*QUOTED PASSAGE*:
★ ★ ★ ★ ★ ★ ★
Conference Call on November 1, 2012

AMN Healthcare Services, Inc.’s third quarter 2012 conference call will be held on Thursday, November 1, 2012, at 5:00 p.m. Eastern Time. A live webcast of the call can be accessed through AMN Healthcare’s website at http://amnhealthcare.investorroom.com/presentations. Please log in at least 10 minutes prior to the conference call in order to download the applicable audio software. Interested parties may participate live via telephone by dialing (800) 230-1085 in the U.S. or (612) 234-9959 internationally. Following the conclusion of the call, a replay of the webcast will be available at the Company’s website. A telephonic replay of the call will also be available at 7:30 p.m. Eastern Time on November 1, 2012, and can be accessed until 11:59 p.m. Eastern Time on November 15, 2012, by calling (800) 475-6701 in the U.S. or (320) 365-3844 internationally, with access code 266010.
★ ★ ★ ★ ★ ★ ★
*DATASET ENTRIES*:
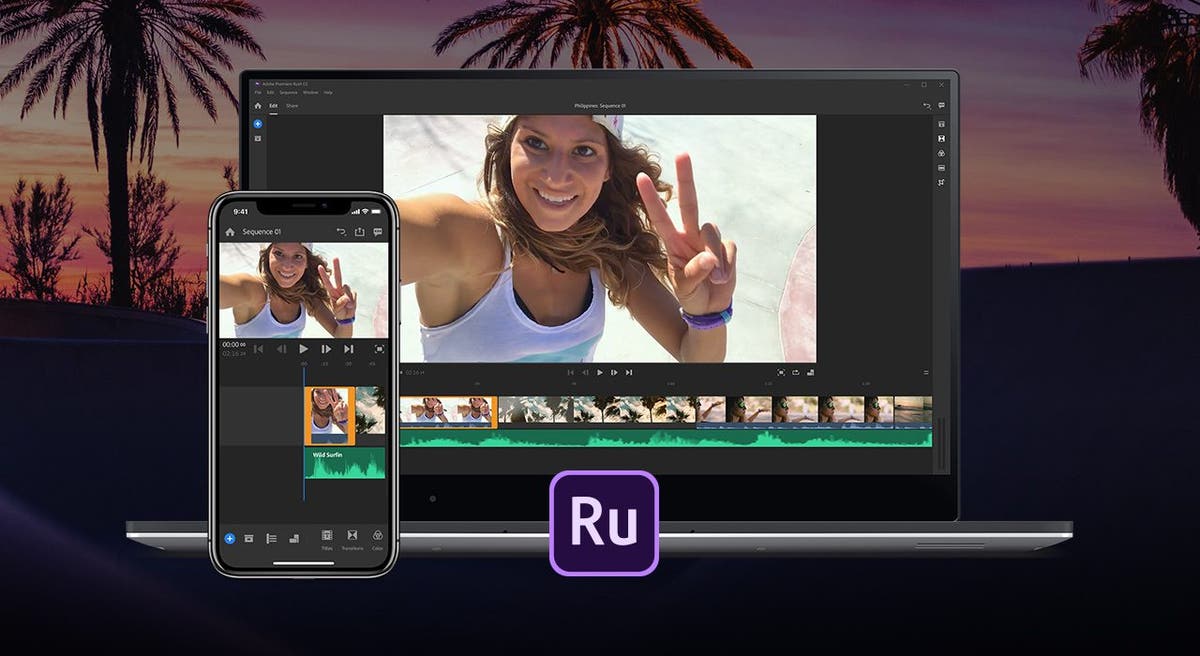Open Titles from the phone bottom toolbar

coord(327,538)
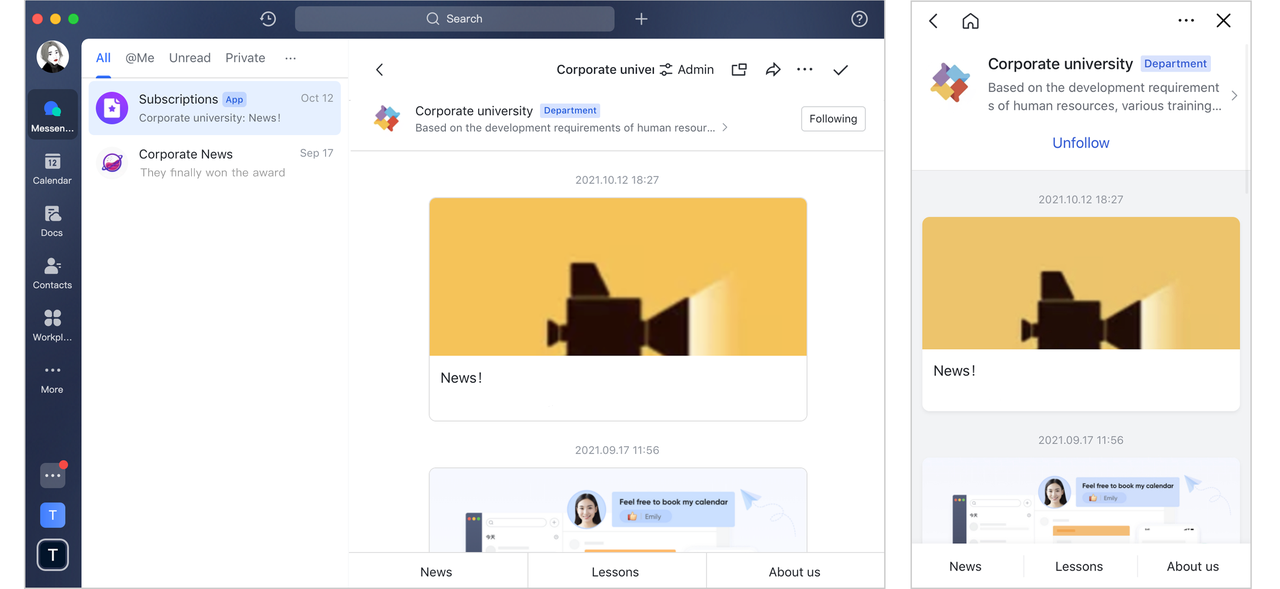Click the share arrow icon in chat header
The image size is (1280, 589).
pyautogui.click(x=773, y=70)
★ ★ ★ ★ ★ ★ ★
*ABOUT THIS EXERCISE*:
Please copy the conference call announcement word for word, starting at "AMN Healthcare Services, Inc.’s" and ending at "access code 266010.".

*WRITTEN RESPONSE*:
AMN Healthcare Services, Inc.’s third quarter 2012 conference call will be held on Thursday, November 1, 2012, at 5:00 p.m. Eastern Time. A live webcast of the call can be accessed through AMN Healthcare’s website at http://amnhealthcare.investorroom.com/presentations. Please log in at least 10 minutes prior to the conference call in order to download the applicable audio software. Interested parties may participate live via telephone by dialing (800) 230-1085 in the U.S. or (612) 234-9959 internationally. Following the conclusion of the call, a replay of the webcast will be available at the Company’s website. A telephonic replay of the call will also be available at 7:30 p.m. Eastern Time on November 1, 2012, and can be accessed until 11:59 p.m. Eastern Time on November 15, 2012, by calling (800) 475-6701 in the U.S. or (320) 365-3844 internationally, with access code 266010.